The Democratic leaders in both chambers, Sen. Charles Schumer (N.Y.) and Rep. Nancy Pelosi (Calif.), have both vowed to fight tooth-and-nail to secure the DACA protections this month.

“We will not leave here without a DACA fix,” Pelosi said last week.

But House Speaker Paul Ryan (R-Wis.) has emphasized that Trump gave Congress until March 5 to come up with a DACA fix, suggesting he’s in no hurry to move on the issue before then. And he’s repeatedly rejected the notion of moving immigration language as part of a year-end spending bill.

“That’s a separate issue,” Ryan reiterated Tuesday.

Democratic leaders in both chambers insist that they’re not giving up.

Sen. Richard Durbin (D-Ill.) suggested Wednesday that the bipartisan negotiations seeking a DACA deal have progressed further than the press has reported.

He wants a fix enacted this year, and most Senate Democrats, Durbin said, agree with him.

“They all feel as I do,” he said. “They want it done this year. And that’s our goal so we’ll keep working at it.”

But some of the Republicans involved in those negotiations are much less optimistic that a deal can be enacted this year.

Sen. Thom Tillis (R-N.C.) was part of a group of GOP senators –– led by Judiciary Chairman Charles Grassley (R-Iowa) — who huddled Tuesday night in search of a DACA agreement.
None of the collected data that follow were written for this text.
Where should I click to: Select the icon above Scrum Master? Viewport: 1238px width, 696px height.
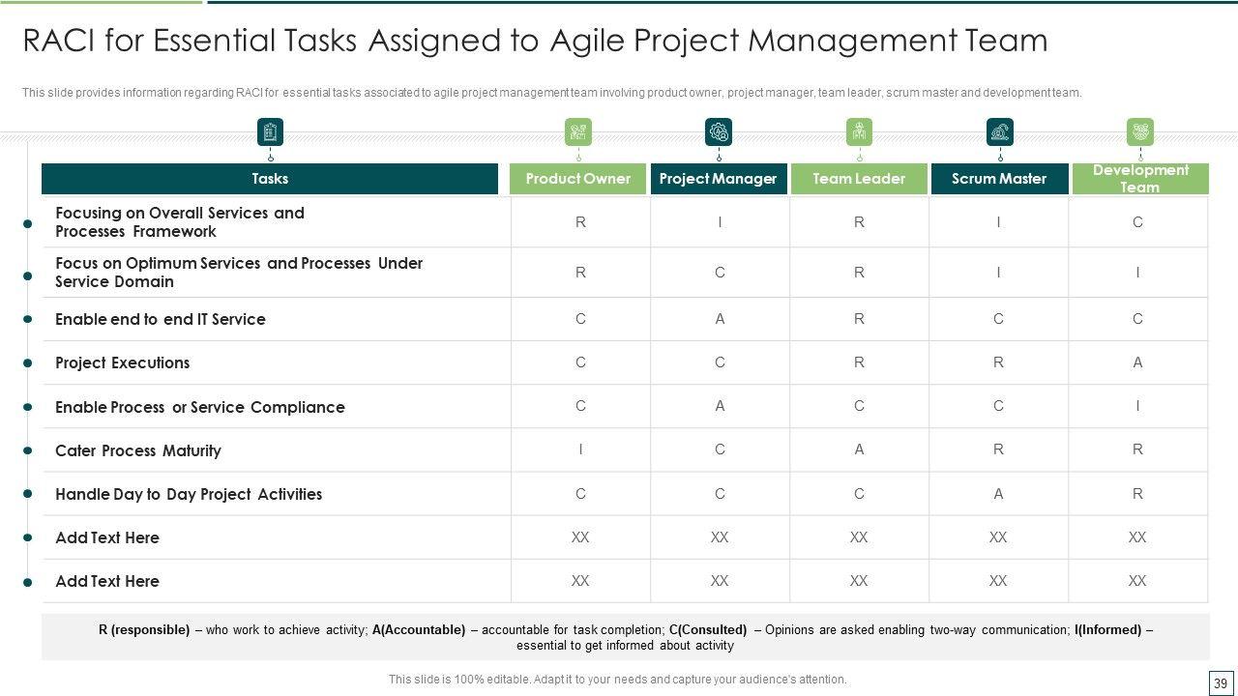tap(999, 132)
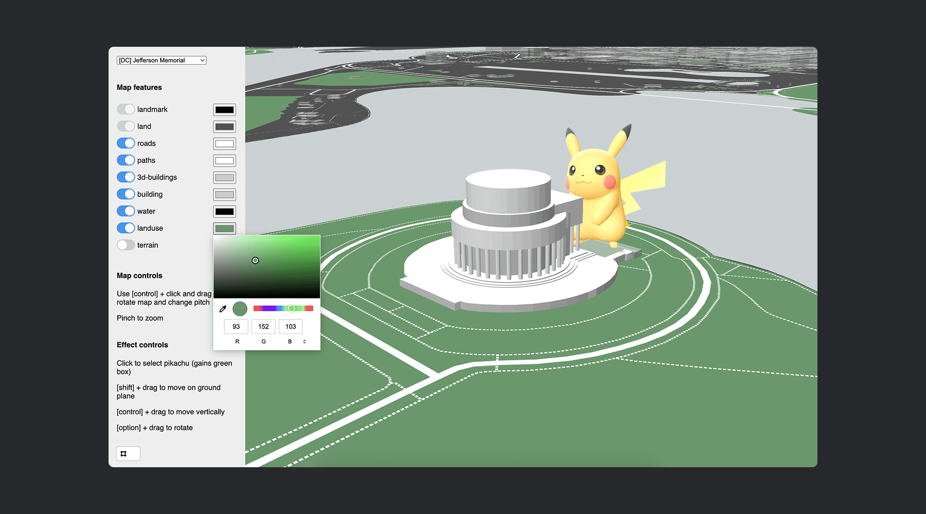The image size is (926, 514).
Task: Enable the land layer toggle
Action: tap(126, 126)
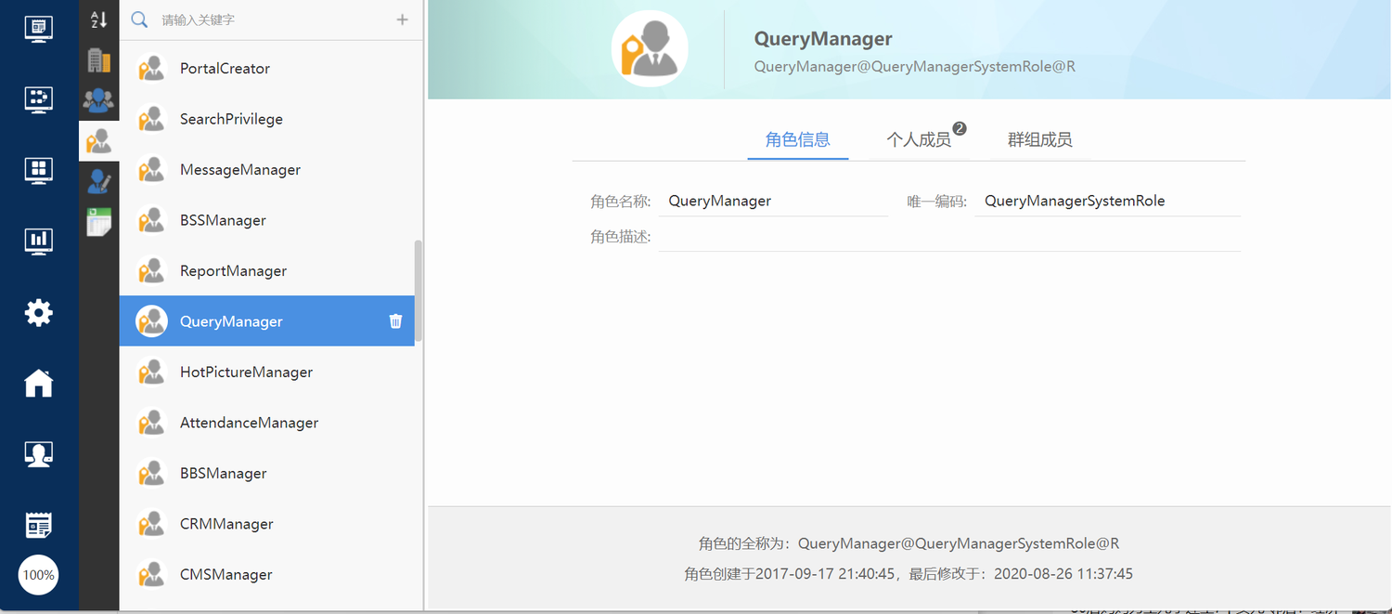Image resolution: width=1392 pixels, height=614 pixels.
Task: Switch to the 个人成员 tab
Action: pos(918,140)
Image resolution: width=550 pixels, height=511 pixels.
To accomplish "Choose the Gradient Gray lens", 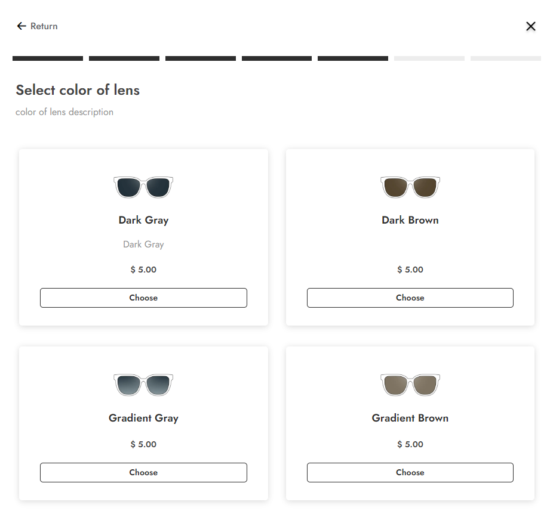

Tillis said the discussions will continue, but doubted the appetite of GOP leaders to move on the issue immediately.

“I think it’s unrealistic for a couple of reasons,” he said. “Mechanically, it may be difficult to do, [and] we now hear that there is a very strong sentiment against putting this in the year-end bill on the House side …. and I think similarly on the Senate side.”

House GOP leaders met Wednesday evening in the Capitol to discuss their plans for a CR to keep the government running beyond Dec. 22, when funding is set to expire.

Aside from the DACA issue, lawmakers are scrambling to shore up funding for hurricane and wildfire relief, a popular children’s health insurance program and ObamaCare subsidies that Senate GOP leaders had leveraged to secure support for their tax reform package, which is scheduled for a separate vote early next week.

Some Democrats have argued that delaying DACA until January would be worth the price if the Democrats were able to lock down some of their other priorities this month, since they would have similar — if not more — leverage ahead of next month’s omnibus debate.

But the immigration reformers say too much is at stake, both politically and practically, to delay any further. One group has been distributing buttons to lawmakers this week bearing the number 122, a reference to the estimated number of Dreamers who lose their legal protections each day that Congress fails to act.

“At a rate of 122 DACA recipients losing protections a day … kicking the can down the road any further does not maintain the status quo,” said Tom Jawetz, a vice president of immigration policy at the Center for American Progress, which is distributing the buttons.

“I would not consider kicking the can down the road an acceptable result,” he added.

Gutierrez also offered a political warning to fellow Democrats who want to delay action.

“For those who say we can wait, tell that to the thousands of Dreamers who will lose their work permit, who won’t be able to enter into a classroom, who won’t be able to enter into a hospital, who have to shutter their businesses,” Gutierrez said.

“Latinos are so used to hearing, ‘maƱana,’ that that’s all they’re going to hear,” he added.